### [DOCUMENT SECTION]
==================================================

Significance Analysis of Time-Series High-Throughput Transcriptional Profiling Data: Applied to Arabidopsis Thaliana Liquid Cultures Subjected to Environmental Stresses

Bhaskar Dutta1, Robert W. Snyder2, and Maria I. Klapa1. (1) University of Maryland, 2113 Chemical and Nuclear Engineering Building, College Park, MD 20742-2111, (2) Department of Chemical and Biomolecular Engineering, University of Maryland College Park, College Park, MD 20742

Various hypothesis testing methodologies like t-test, ANOVA are applied to high-throughput transcriptional profiling data to find out genes that are differentially expressed between two more experimental conditions. Significance Analysis of Microarrays (SAM) is a hypothesis testing method based on t-test but tailored for microarray data. However these hypothesis testing methods are not suitable for analysis of time-series data as none of these methods take into consideration the sequence at which the measurements are obtained, which is an inherent property of time-series data.

==================================================

[Items drawn from a data source]
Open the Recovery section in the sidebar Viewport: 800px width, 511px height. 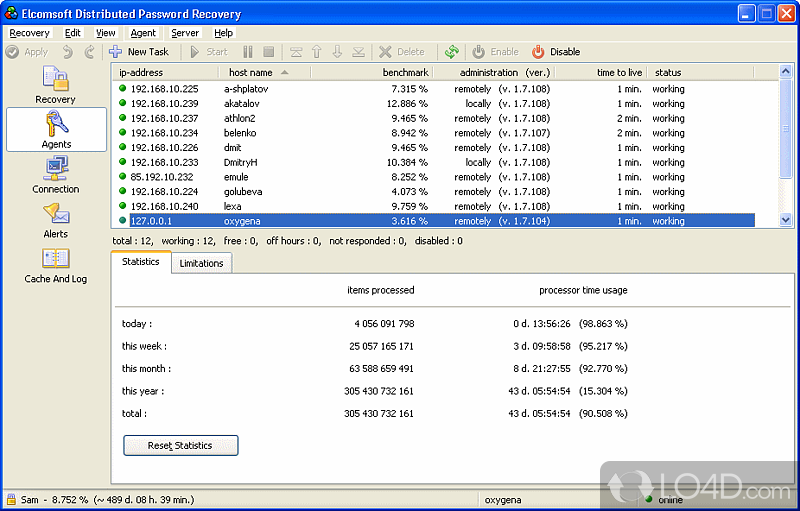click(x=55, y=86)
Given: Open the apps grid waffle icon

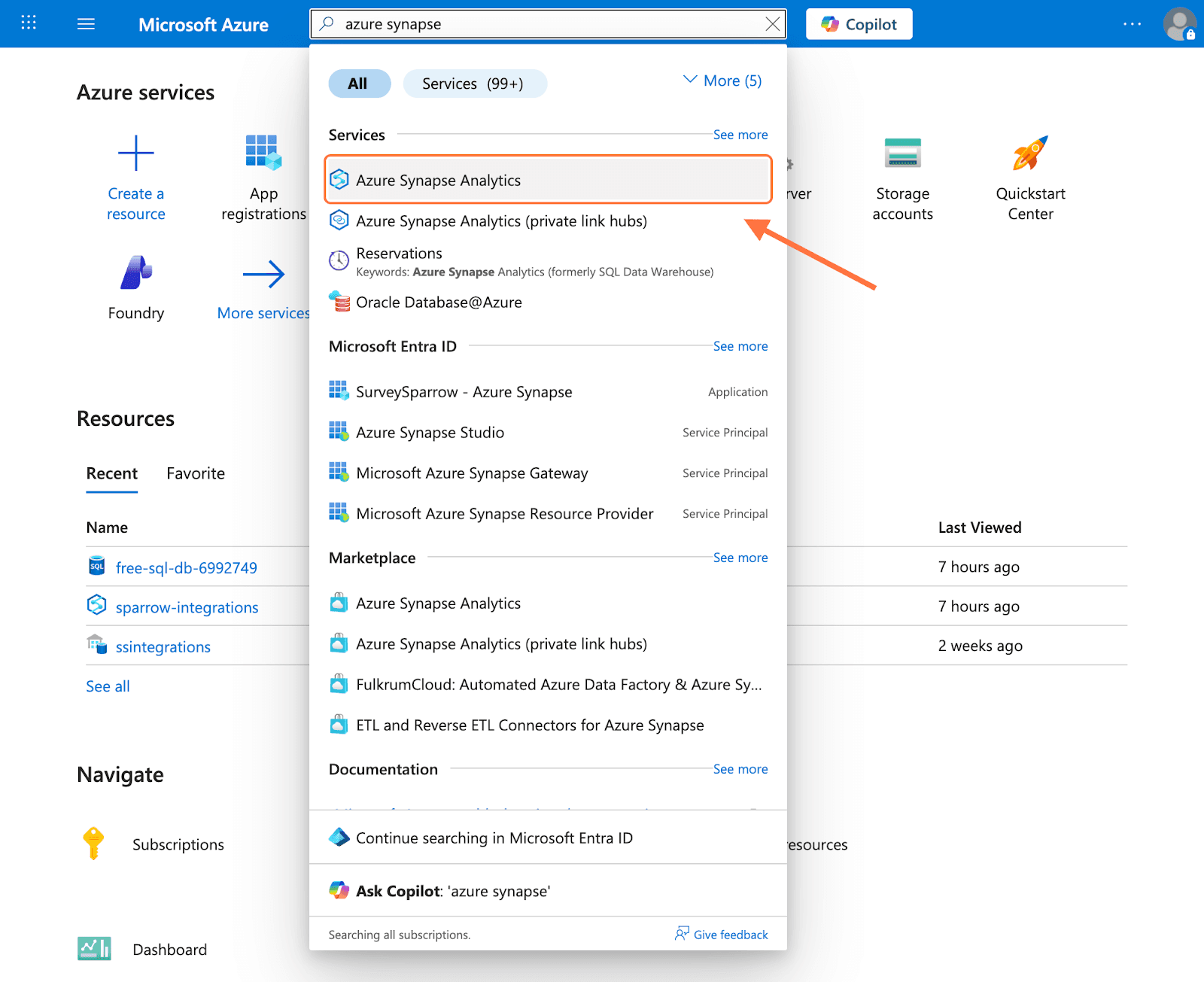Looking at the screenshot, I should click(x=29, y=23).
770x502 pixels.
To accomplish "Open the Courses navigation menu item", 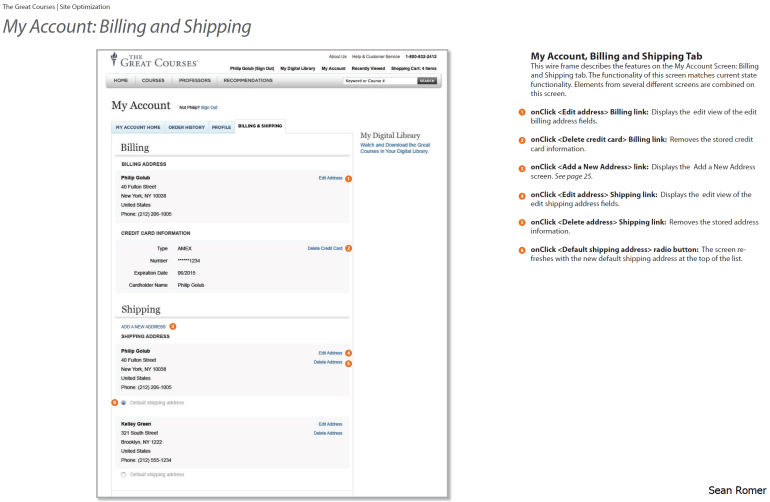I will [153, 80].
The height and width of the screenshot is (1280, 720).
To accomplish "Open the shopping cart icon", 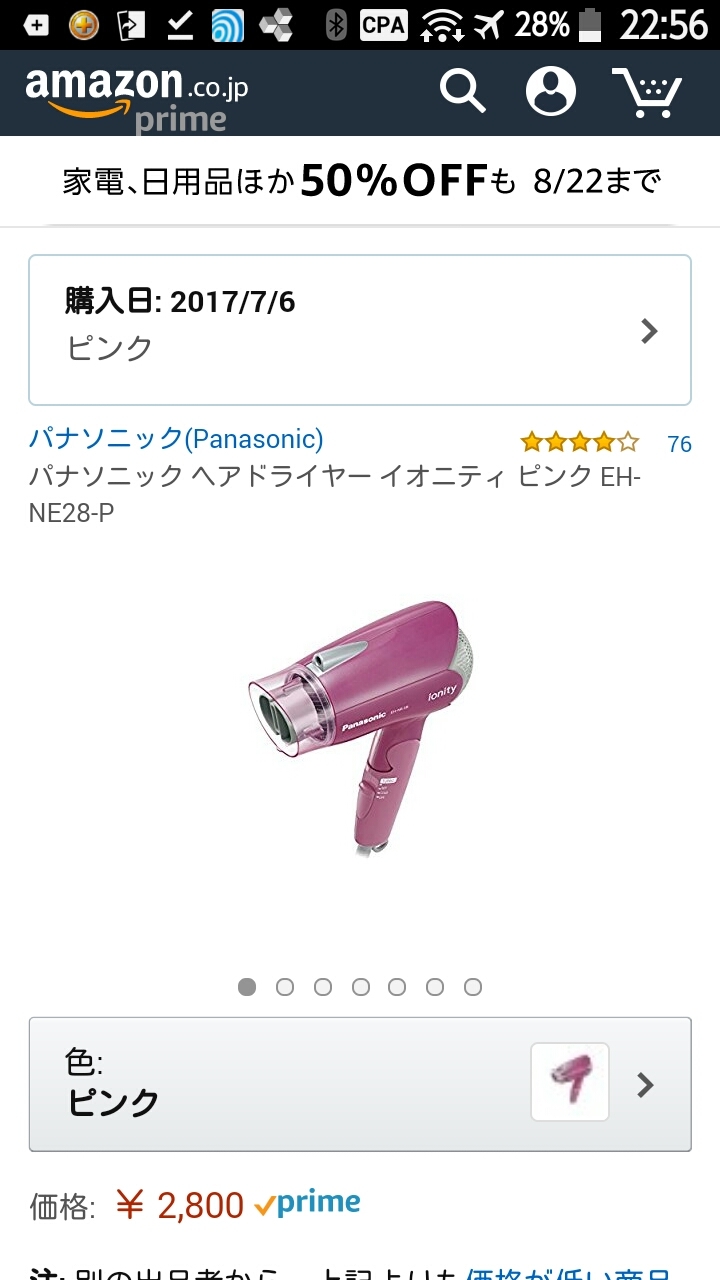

==================================================

### [TASK SET]
1. Answer these questions from the abstract on time-series transcriptional profiling data:
(a) At which university are the authors based?
(b) Which test is Significance Analysis of Microarrays (SAM) based on?
(c) What do the hypothesis testing methods fail to take into consideration when applied to time-series data?
2. Summarize the abstract on time-series transcriptional profiling data in two sentences.
3. Carry on with the abstract on time-series transcriptional profiling data from the point where it stops.

### [LIST OF ANSWERS]
1.
(a) The University of Maryland.
(b) The t-test.
(c) The sequence at which the measurements are obtained.

2. Hypothesis testing methods such as the t-test, ANOVA and Significance Analysis of Microarrays (SAM), a t-test-based method tailored for microarray data, are used to find genes that are differentially expressed between experimental conditions. These methods are not suitable for time-series data because none of them considers the sequence at which the measurements are obtained.

3.
We developed algorithms for the systematic analysis of time series high-throughput ľomic data, based on existing SAM analysis. The algorithm allows the identification of differentially expressed genes for each timepoint between two experimental conditions, hence allows us to analyze each timepoint separately rather than just observing the overall effect. The sequential information about the timepoints was used to create different metrics and scores that can be used for ranking the genes. The significant genes were subjected to Gene Ontology (GO) analysis to reveal how significantly different GO terms are changing with time. All these algorithms were integrated into software which will be available to the scientific community shortly.

Using full genome DNA microarray, the algorithms developed were applied to analyze transcriptional response of A. thaliana liquid cultures subjected to environmental perturbations applied individually or in combination. The results obtained were analyzed in the context of A. thaliana plant physiology. The wealth of information these algorithms can provide makes it a valuable tool for time-series high-throughput ľomic analysis.